This little slugs are so cute they look like mini cows

Apr 10, 2026 11:21 PM

You're missing the best part. They don't produce their own chloroplasts, they use the ones from the algae they eat (kleptoplasty).

1 day ago | Likes 5 Dislikes 0

Give a slug a plant and he will eat for a day, teach him how to photosynthesise and he'll eat forever.

1 day ago | Likes 8 Dislikes 0

AI fuckin bullshit picture.

1 day ago | Likes 11 Dislikes 1

the new pokemon are so cool

1 day ago | Likes 3 Dislikes 0

Seems like that is an obvious pokemon addition.

1 day ago | Likes 1 Dislikes 0

I know this is a real animal, but there is no creature on Earth that looks more like AI than this thing

1 day ago | Likes 2 Dislikes 1

this one , more than 6000 species of corals and 1000 species of anemones. almost alone

12 hours ago | Likes 1 Dislikes 0

Ok we need this for humans ASAP

19 hours ago | Likes 1 Dislikes 0

Still want a Grass/Water regional variant of Shellos.

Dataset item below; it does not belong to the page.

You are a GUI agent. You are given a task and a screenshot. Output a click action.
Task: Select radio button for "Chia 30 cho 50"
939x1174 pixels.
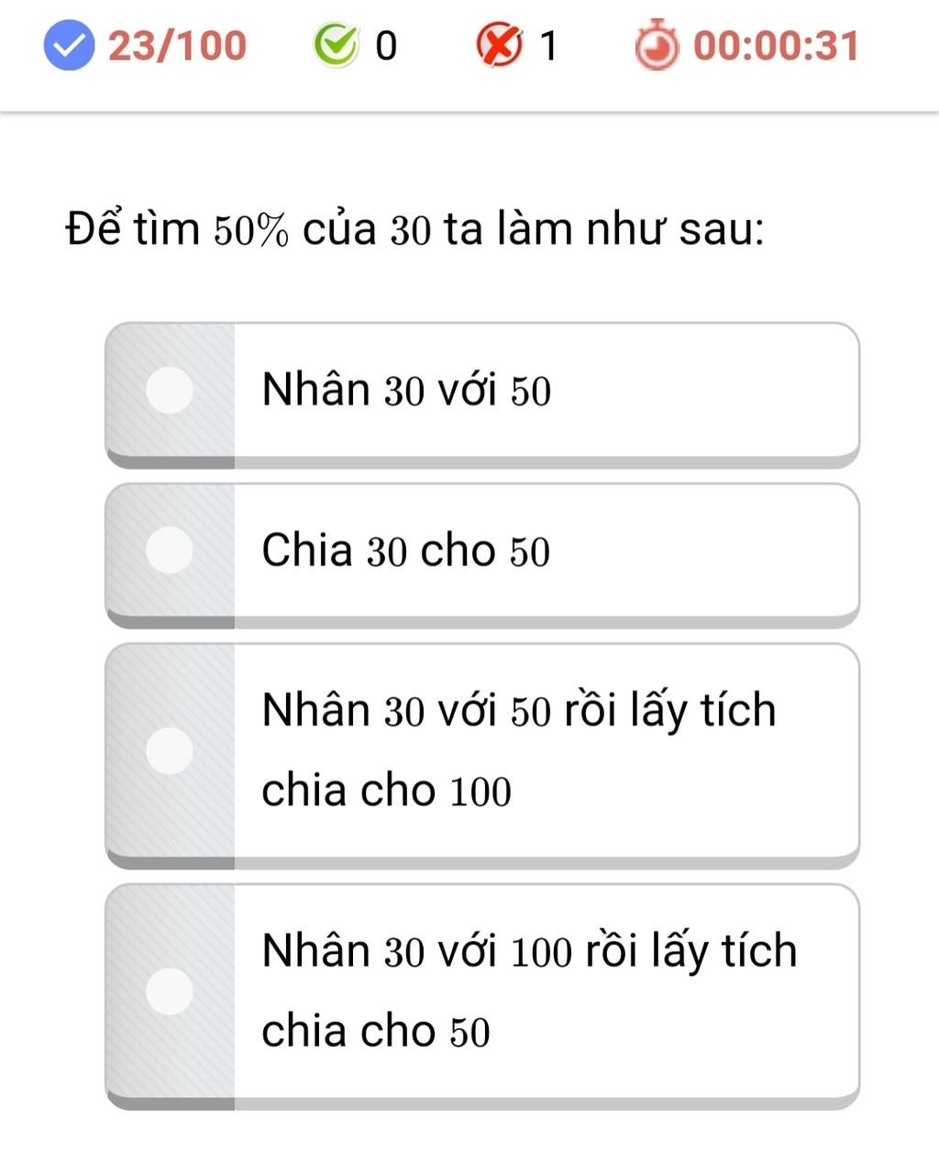170,550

1 day ago | Likes 2 Dislikes 0

You can't fool me. That's obviously a Pokemon.

1 day ago | Likes 89 Dislikes 2

thats a grass/water type

1 day ago | Likes 4 Dislikes 0

1 day ago | Likes 8 Dislikes 0

Shaymin that you?

1 day ago | Likes 9 Dislikes 0

They're awesome and require a good camera and patience, but irks me that the image used is badly photoshop/AI

Here's one variety I got with my not crazy expensive camera

1 day ago | Likes 49 Dislikes 1

Woah, neat!

12 hours ago | Likes 2 Dislikes 0

To be clear, the leaf sheep IS a real animal that mostly looks like in the image.

1 day ago | Likes 10 Dislikes 0

Yes just much less cartoony, which is weird because the natural animal is crazy cute still

5 hours ago | Likes 1 Dislikes 0

https://en.wikipedia.org/wiki/Costasiella_kuroshimae Costasiella kuroshimae (also known as a leaf slug, sea sheep, or leaf sheep) is a species of sacoglossan sea slug. Costasiella kuroshimae are shell-less marine opisthobranch gastropod mollusks in the family Costasiellidae. Despite being animals, they indirectly perform photosynthesis, via kleptoplasty. Discovered in 1993 off the coast of the Japanese island Kuroshima, they have been found near Japan, the Philippines, and Indonesia.

1 day ago | Likes 17 Dislikes 0

Also a variety in Hawai'i, as well as the Gulf (we found them off of Cayman Brac)

1 day ago | Likes 1 Dislikes 0

A lot of deep sea fish do something very similar to achieve bioluminescence.

1 day ago | Likes 1 Dislikes 0

They aren't photosynthetic themselves, but play symbiotic host to algae that live inside their tissues.

1 day ago | Likes 7 Dislikes 0

Their uniqueness amongst other animals that do similar things is that they incorporate the chlorplasts from the algae they eat into their own cells rather than forming a mutualistic relationship with the algae. Hence the term kleptoplasty (stealing plastids).